The local announcement of SCO’s Intellectual Property License has angered the local Linux community.
Both Linux resellers and open source advocates have retaliated by threatening legal action of their own.
Director of Linux reseller CyberKnights, Leon Brooks, has challenged SCO to provide his company with documented evidence of its claims or face legal action.
“If CyberKnights has not received clear, precise and substantial identification of the specific code which SCO A/NZ claims fees from us for by February 1, 2004, we will begin our defence by referring the matter to the appropriate legal authorities, and vigorously pursue a positive resolution from there,” he said in a letter to O’Shaughnessy.
“If SCO A/NZ can’t specifically identify any significant portions of The SCO Group’s intellectual property in a timely manner in any of the Linux distributions which CyberKnights deploy, we must assume that SCO A/NZ is making fraudulent claims and must, in defence of CyberKnights’ good name, vigorously pursue public acknowledgement of fault and material redress from SCO A/NZ,” he said.
Brooks went on to list every distribution of Linux that CyberKnights sold and challenged SCO to find stolen code within the products. He also detailed the reasons why the reseller would not sell competing products by Microsoft, Sun Microsystems or SCO.
Brooks described Microsoft’s server products as “unstable, insecure and expensive”, claimed SCO’s products were “pitifully feature-starved and too expensive”, and said the company could not in good conscience use Sun’s software, as it has been licensed from a company which he considered “unreasonably greedy”.
Convenor of Open Source Victoria and director of Linux reseller Cybersource, Con Zymaris, said OSV would be taking the matter to the Australian Competition and Consumer Commission (ACCC).
He said that after 10 months, SCO had provided zero evidence to its claim.
He also said that Novell had released contracts to the public which specified that Novell, and not SCO, owned any putative Unix properties, regardless of whether these had found their way into Linux or not.
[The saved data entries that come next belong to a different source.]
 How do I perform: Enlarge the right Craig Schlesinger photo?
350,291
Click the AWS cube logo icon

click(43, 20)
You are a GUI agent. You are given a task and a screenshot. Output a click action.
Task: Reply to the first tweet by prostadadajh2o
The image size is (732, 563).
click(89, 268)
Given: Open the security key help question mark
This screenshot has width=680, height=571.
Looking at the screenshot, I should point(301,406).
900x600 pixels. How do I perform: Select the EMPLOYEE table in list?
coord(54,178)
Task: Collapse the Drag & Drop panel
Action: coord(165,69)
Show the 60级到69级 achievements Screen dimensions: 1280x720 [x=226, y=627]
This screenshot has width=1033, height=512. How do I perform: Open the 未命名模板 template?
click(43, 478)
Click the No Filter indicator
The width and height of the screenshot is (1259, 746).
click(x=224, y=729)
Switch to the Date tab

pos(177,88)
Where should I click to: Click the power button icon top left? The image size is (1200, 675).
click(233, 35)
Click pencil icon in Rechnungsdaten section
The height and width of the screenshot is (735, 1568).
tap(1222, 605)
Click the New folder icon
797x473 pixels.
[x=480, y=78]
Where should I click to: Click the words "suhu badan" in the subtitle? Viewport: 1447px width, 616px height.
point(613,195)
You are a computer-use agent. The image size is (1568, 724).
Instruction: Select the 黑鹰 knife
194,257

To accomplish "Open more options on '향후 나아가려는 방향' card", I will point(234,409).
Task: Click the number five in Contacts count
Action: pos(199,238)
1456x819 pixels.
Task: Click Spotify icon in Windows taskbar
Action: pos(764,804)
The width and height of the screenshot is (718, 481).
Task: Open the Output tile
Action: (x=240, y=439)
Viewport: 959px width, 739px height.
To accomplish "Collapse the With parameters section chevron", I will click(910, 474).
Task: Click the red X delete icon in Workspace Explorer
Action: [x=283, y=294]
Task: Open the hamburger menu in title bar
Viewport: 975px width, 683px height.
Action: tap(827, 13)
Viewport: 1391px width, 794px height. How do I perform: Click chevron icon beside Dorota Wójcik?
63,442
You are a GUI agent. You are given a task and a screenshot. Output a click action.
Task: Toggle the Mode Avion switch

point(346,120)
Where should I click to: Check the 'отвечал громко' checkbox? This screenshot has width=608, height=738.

Considering this lack of proof, OSV had determined that SCO was in contravention of Section 53 of the Trade Practices Act.
“Our group’s position is that if SCO has not proven ownership to the UNIX IP, nor proven that any of this IP is now in Linux, then to make the representations that they are making [specifically that any Linux users need to acquire a licence from SCO] would be a false representation concerning the need for a good or service, and would also probably be a false representation about the effect of a condition — for example, the effect that they are implying is that it renders legal otherwise illegal activity,” he said.